10 Prompts for CI/CD: GitHub Actions, GitLab CI, and ArgoCD

Introduction

Setting up a reliable CI/CD pipeline is one of the most critical tasks for modern DevOps teams. Whether you're using GitHub Actions, GitLab CI, or ArgoCD, the quality of your pipeline often depends on how well you define the automation logic. However, writing configuration files from scratch can be time-consuming and error-prone. This is where well-crafted prompts come in.
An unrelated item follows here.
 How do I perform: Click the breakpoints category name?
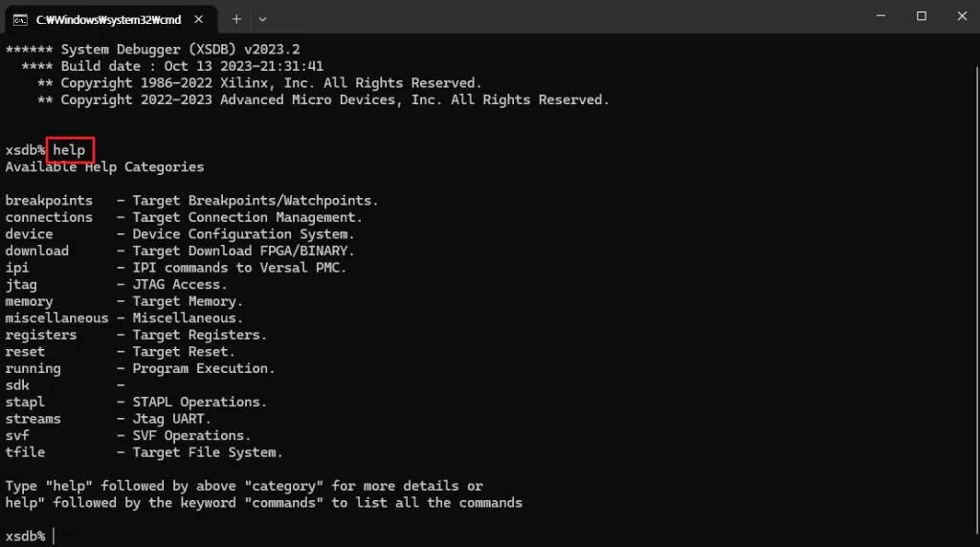pyautogui.click(x=49, y=201)
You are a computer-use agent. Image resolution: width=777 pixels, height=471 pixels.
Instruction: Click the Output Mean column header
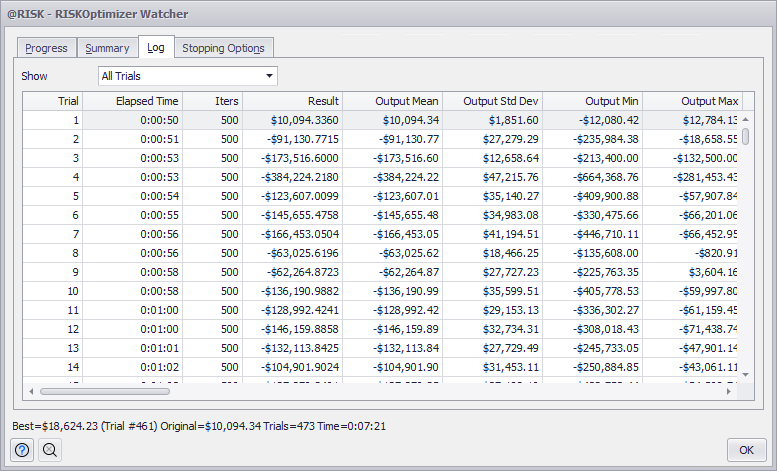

In this article, you'll find 10 ready-to-use prompts for CI/CD pipelines. Each prompt is designed to help you generate configuration snippets, troubleshoot issues, or design deployment strategies quickly. These prompts are tested with popular AI assistants (like ChatGPT, Claude, and GitHub Copilot) and are tailored for three major tools: GitHub Actions, GitLab CI, and ArgoCD.

1. GitHub Actions: Build and Test a Node.js Application

Prompt:

"Generate a GitHub Actions workflow that runs on push and pull request events for a Node.js application. The workflow should:
- Check out the code
- Set up Node.js version 18
- Install dependencies with npm ci
- Run linting with npm run lint
- Run unit tests with npm test
- Cache node_modules for faster subsequent runs
- Only run on the main and develop branches for push events, but on all branches for pull requests"

Explanation: This prompt covers a standard CI workflow for any Node.js project. It ensures code quality before merging.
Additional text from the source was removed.